18
Jan
12

ellen handler spitz in czech republic and india

Ellen Handler Spitz, honors college professor of visual arts, spent her winter break traveling to the Czech Republic, for research, and to India, where she gave the first annual alumni lecture to English Alumni Association of Ravenshaw University in Cuttack and the keynote address at the International Seminar on Children’s Literature and Politics.

Spitz shares an account of her journeys and experiences abroad below.

My trip started in the Czech Republic, where I am researching the children’s drawings from Terezin, a Nazi concentration camp. This project started for me years ago when Peter Jelavich, a Weimar period historian who is now at Johns Hopkins University , asked me to work with him on a children’s opera, ‘Brundibar’ by Hans Krasa, which was produced in the camp and performed entirely by children. (This opera was performed last year in Baltimore at the Chizik Amuno Synagogue, where I gave an illustrated introductory talk.) Since first visiting the camp 20 years ago, I have written and lectured on the opera and Friedl Dicker-Brandeis, the Bauhaus-trained artist who became the children’s art teacher. Over 4,000 drawings survive today, saved and hidden by her before she was taken to the gas chambers of Auschwitz; to write on them is my next project.
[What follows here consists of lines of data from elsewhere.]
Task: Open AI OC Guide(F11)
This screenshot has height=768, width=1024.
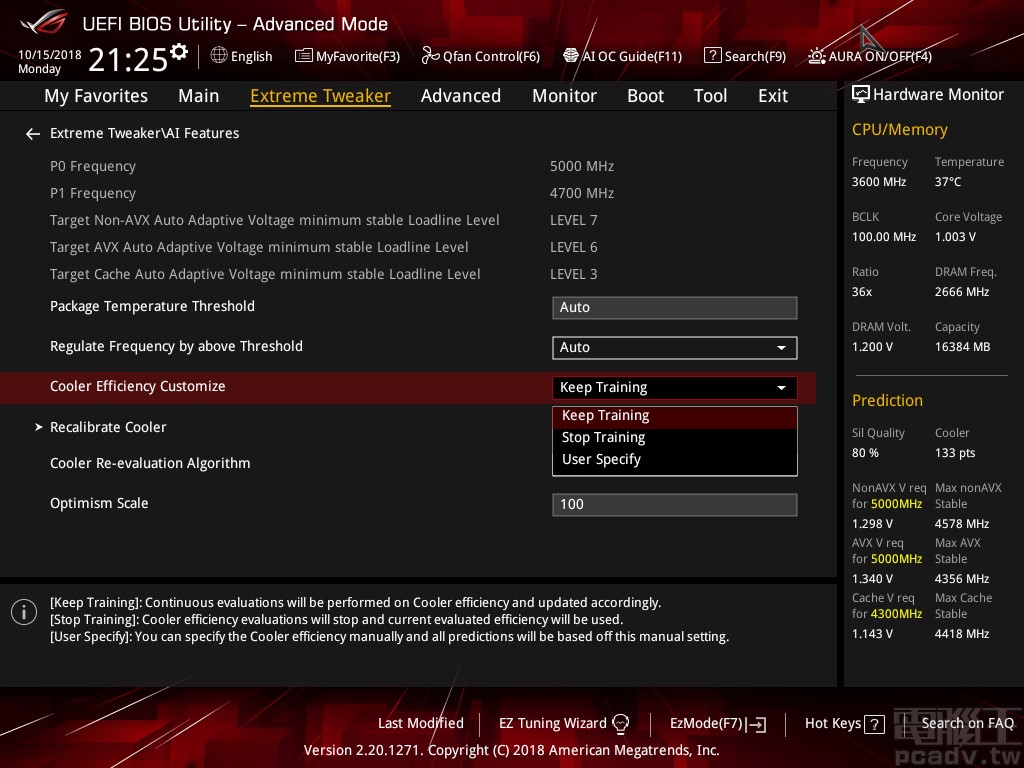Action: [x=622, y=56]
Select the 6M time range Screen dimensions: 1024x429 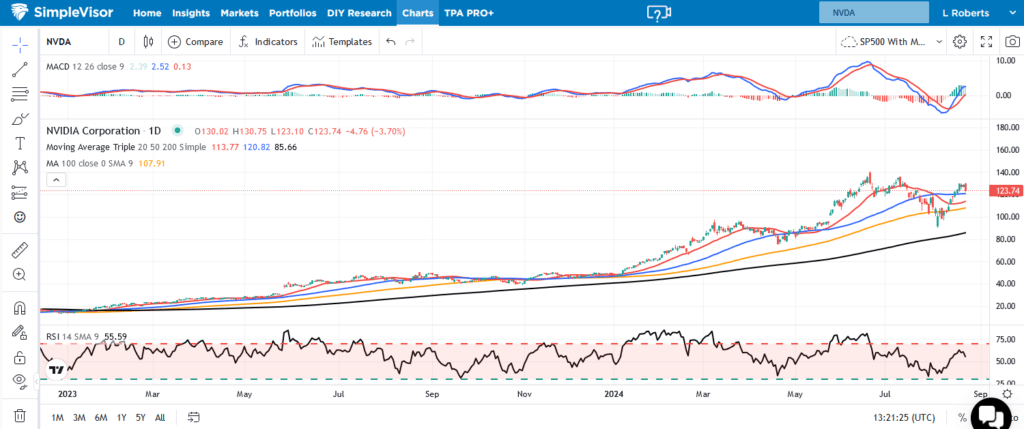101,417

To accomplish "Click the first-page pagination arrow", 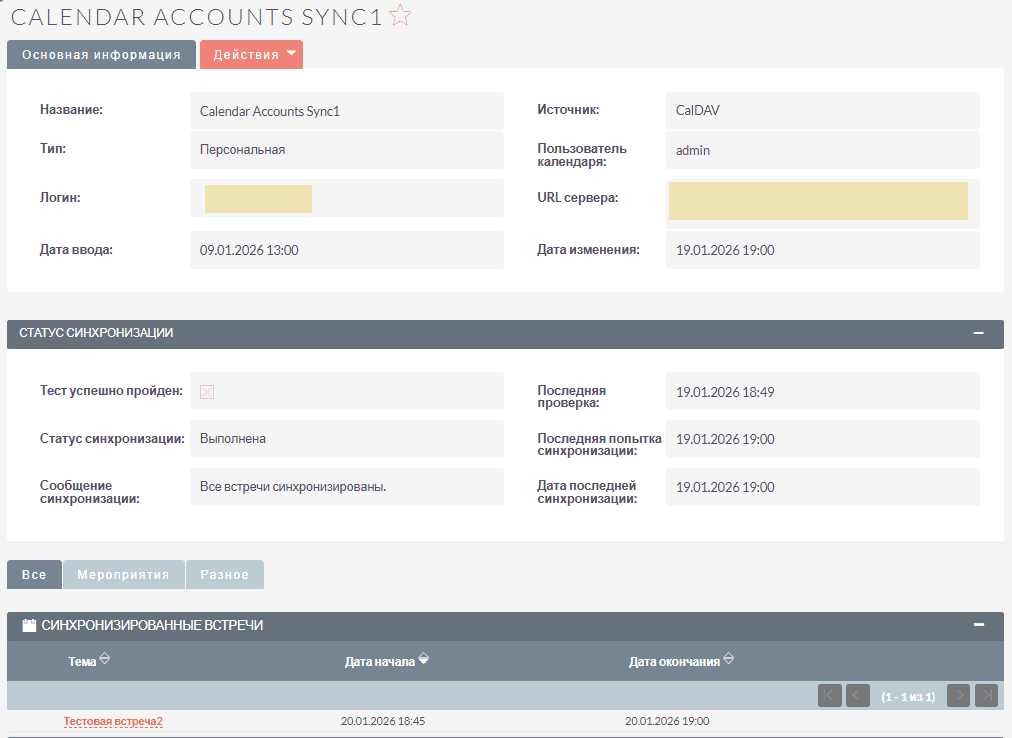I will pos(828,695).
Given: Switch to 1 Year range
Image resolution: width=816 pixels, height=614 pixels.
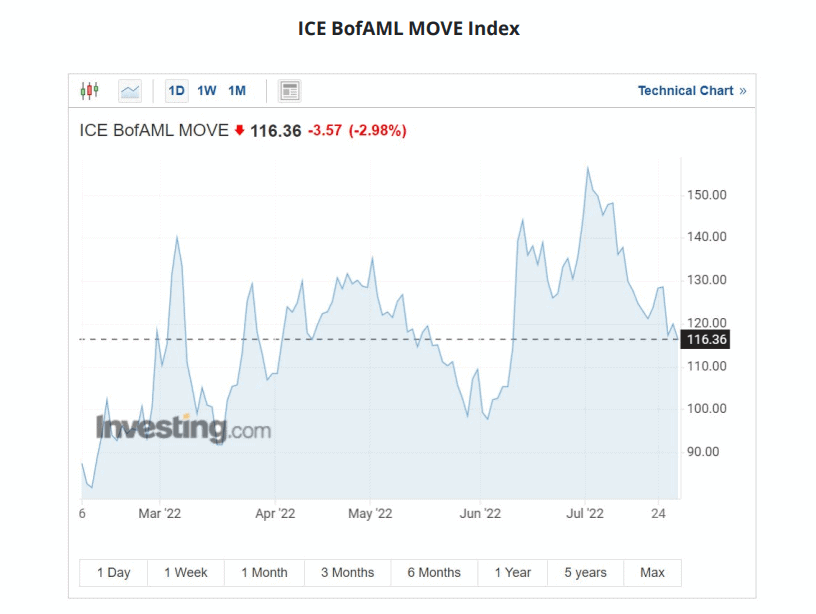Looking at the screenshot, I should tap(513, 573).
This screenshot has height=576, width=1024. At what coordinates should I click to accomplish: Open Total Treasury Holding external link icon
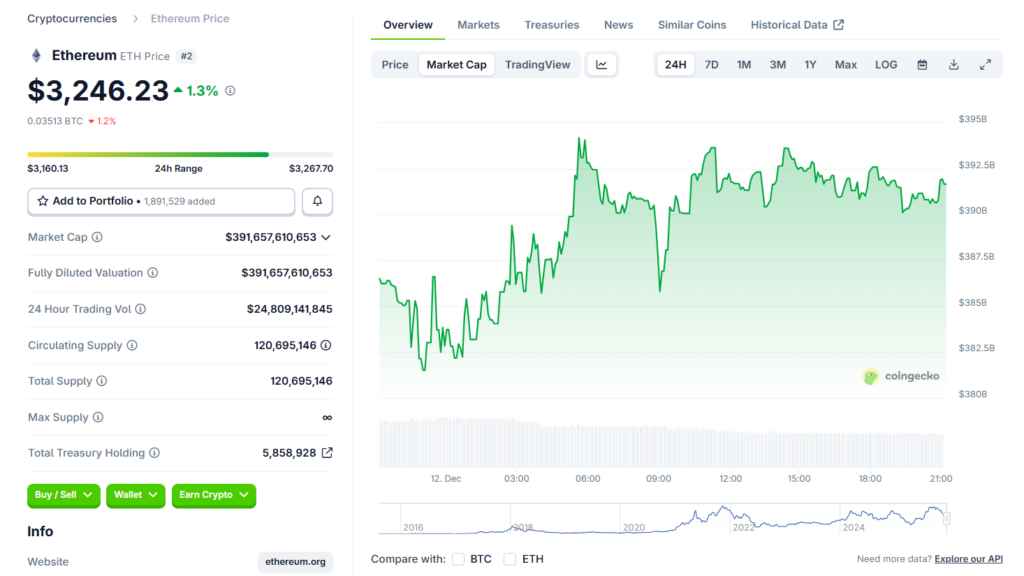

Prague, meanwhile, is an exquisite city uniquely preserved with much of its beauty intact. Its castle spires, Charles Bridge, Wenceslas Square, Josefov (Jewish Quarter with its maze-like streets), State Opera House (where I heard ‘Rusalka’ by Antonin Dvorak, the premier Czech composer, with its limpid rippling score, its libretto based on Hans Christian Andersen’s story of ‘The Little Mermaid’), and graceful ubiquitous ‘art nouveau’ style constitute a few of its aesthetic delights. Prague was also the home of Franz Kafka, at least one of whose haunting works we read each spring in my Honors College Great Books II seminar.

From Prague I flew to India, where I had been invited to give the Alumni Lecture to the English department at Ravenshaw University in Cuttack. Cuttack, a 1,000-year-old city, overflows with a teeming population, streets crisscrossed by the unceasing motion of bicycles, rickshaws, motor scooters, pedestrians, cows, trucks and cars tooting constantly, no traffic signals, yet a deep sense of order. I was also invited to give the keynote address in an International Conference on Politics and Children’s Literature. This, my fourth lecturing trip to India, was as stimulating and rewarding as previous ones. My lectures were attended by students, faculty and various dignitaries, including the vice chancellor and a judge on India’s high court.

Four professors invited me back to their homes while I was there, each visit providing me with insights into daily life; I met family members, including a clever son and a charming daughter, as well as husbands, wives, parents, a poet and several artists. I attended a performance by a renowned performer of Oria traditional dance (done with bells at waist and ankles, elaborate finger movements, body isolations, and carefully choreographed facial expressions).

Before the premier social event of the conference, I was dressed by two of the ladies in a shimmering navy sari flecked with gold and given a bindi. The ensemble engendered quite an outburst of when we three arrived for the event! Indian hospitality has long been legendary, and I must pronounce these legends entirely well-deserved. The students truly made me miss their UMBC Honors College counterparts!

Papers at the conference included one by a gifted maker of “livres d’artiste,” Raja Mohanty, who said that poetry springs from our quarrels with ourselves (which I loved), and another by a children’s book publisher from Delhi, who pointed out that, because the Indian government recognizes 20 official languages, while in the schools children use English, the question of original language versus translation arises with a vengeance. Preserving local tongues in the face of globalization offers challenges, but ones well worth meeting.

My final afternoon was spent in nearby Bhubaneswar at a local school, where I spoke to an assemblage of 150 children. This prospect seemed a bit daunting, but it went extremely well, and when it was over, the children, neat in their uniforms, swarmed me begging for my autograph! Completely surprised, I tried drawing tiny flowers and small animals in their notebooks, but the children with their clamoring and pushing soon overwhelmed me. I realized this must be how a rock star feels!

The last day of my stay also included a re-visit to Bakul, an arts foundation established by Sujit Mahapatra four years ago. Sujit, who is young, energetic, dynamic, and original, had invited me to lecture at the project’s initiation, and I wanted to return and see how it had developed. Bakul offers the population a unique free children’s library, where young people can drop in and read to their hearts’ content. Imagine the magical premises: jungle paintings climb the walls; mats nestle on the floor; the doors stand open; shelves burst with colorful books, so that boys and girls can simply enter, take them down and lie on the floor or curl up and get lost in other times and spaces. Everything at Bakul is done by volunteers, and volunteers from all over the world have sent books in many languages. We are seeking a documentary filmmaker to create a visual record of Bakul.

Home again, bedazzled, inspired, infused, brimming with images, ideas, and discoveries, I am looking forward to sharing them with my Honors College students in the spring.